Some of the gems in Connemara would be...

This Connemara village is beautifully set on one of the most spectacular coastal drives in Ireland overlooking the Atlantic at the foot of Errisbeg Mountain.
In Roundstone you will find a busy harbour where local fishermen prepare and return with the day’s catch, featuring a mix of Lobster, Crab, Shrimp, Mackerel, Cod plus a wide variety of other fish

Bird watching on bofin a breeding ground for many of Irelands most threathened species

Story of Kylemore Abbey Connemara

The story of Kylemore - both Castle and Abbey - is a truly remarkable one. The twists of fate which have marked its history at crucial moments from its beginning to the present day combine to create a colourful and moving history. Kylemore is located in Connemara, in the west of Ireland and its greatest attraction is its location.

Nestled at the base of Druchruach Mountain (1,736ft) on the northern shore of Lough Pollacappul, the heart of the Connemara Mountains, it is regarded as one of Ireland’s most romantic buildings. Originally built in 1867 as a romantic gift, Kylemore Abbey and the surrounding mountains and lakes are steeped in history including engineering initiatives, model farms, tragedy, royal visits, gambling debts, a hideaway during Ireland’s troubled history as well as excellence in education.

Today Kylemore Abbey and the estate are open to visitors all year and the main areas to be visited are; the Abbey, the Gothic Church, the Victorian Walled Gardens, the Craft Shop, Pottery studio, Restaurant and Tea Rooms as well as the Lake and Woodland walks

At the heart of Connemara you have the bustling town of Clifden, Its the kind of place that warms your heart and steals your soul. A place that fuels the fondest of memories and beckons you back year after year. One trip and you’ll never forget it.

In 2012 Clifden will celebrate 200 years a fine achievement. ‘Celebrating Clifden’ Is a week-long festival planned to run from 25th May to 4th June 2012 the aim of which is to celebrate our town and its founding father John D’Arcy. This will be an action packed week with activities including talks, walks, documentaries, dramas, exhibitions, traditional boats regatta, street market, street theatre and street party, to name but a few. The first half of the week will focus on the early history of the town, its founder, John D’Arcy, the town’s early citizens and life as lived in Connemara in the early years of the 19th century. The second half will explore more modern times, with emphasis on Clifden’s Diaspora and Friends. It is anticipated that the organizations, associations, clubs and societies that contribute so much to the culture of our community will share in this special commemorative event by recording and registering, in appropriate ways, their own history, heritage and contribution to the ‘story of Clifden’

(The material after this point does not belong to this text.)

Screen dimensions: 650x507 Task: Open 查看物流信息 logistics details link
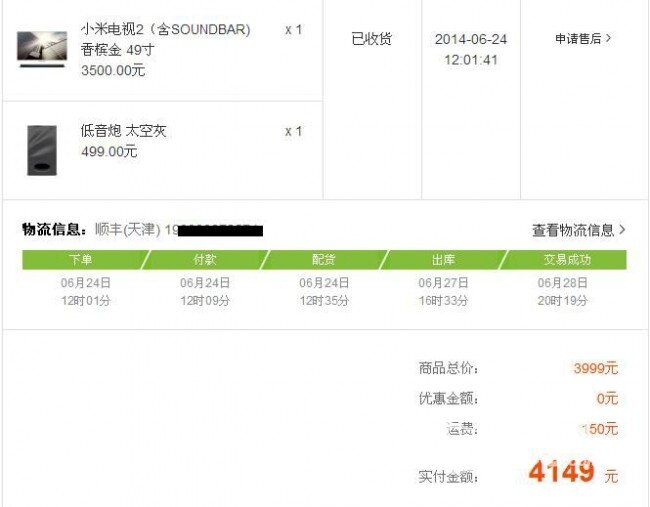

Be sure to visit Ej Kings bar & restaurant, where the pints taste like cream, the seafood is fresh from the quay & the entertainment will have you singing and dancing as you go on your way.

 Galway’s Latin Quarter  

Galway can now boast its own Latin Quarter, which encompasses some of the city's most historic landmarks.

Starting at St Nicholas' Church, the Latin Quarter runs through the city's Saturday market and onto O'Brien's Bridge. From there it follows the River Corrib down to the Spanish Arch where the Galway City Museum is located and then swings back up along Middle Street and turns up Buttermilk Lane where it joins the starting point.

The area is identified by its meandering pedestrianised streets, largely locally owned businesses and some of Galway's best-loved pubs and restaurants including the well known Busker Brownes Bar & Kirbys Restaurant.
"Failte Ireland are involved in the promotion of the Latin Quarter, which will further develop the range and quality of the tourism product in the West.

"We have developed a customer-centred training programme specifically for the staff of local businesses and, with customer service such a vital part of the visitor experience, we are hoping that through this initiative visitors to Galway City, and in particular the Latin Quarter, are guaranteed not only a high level of customer service but a genuine Irish welcome.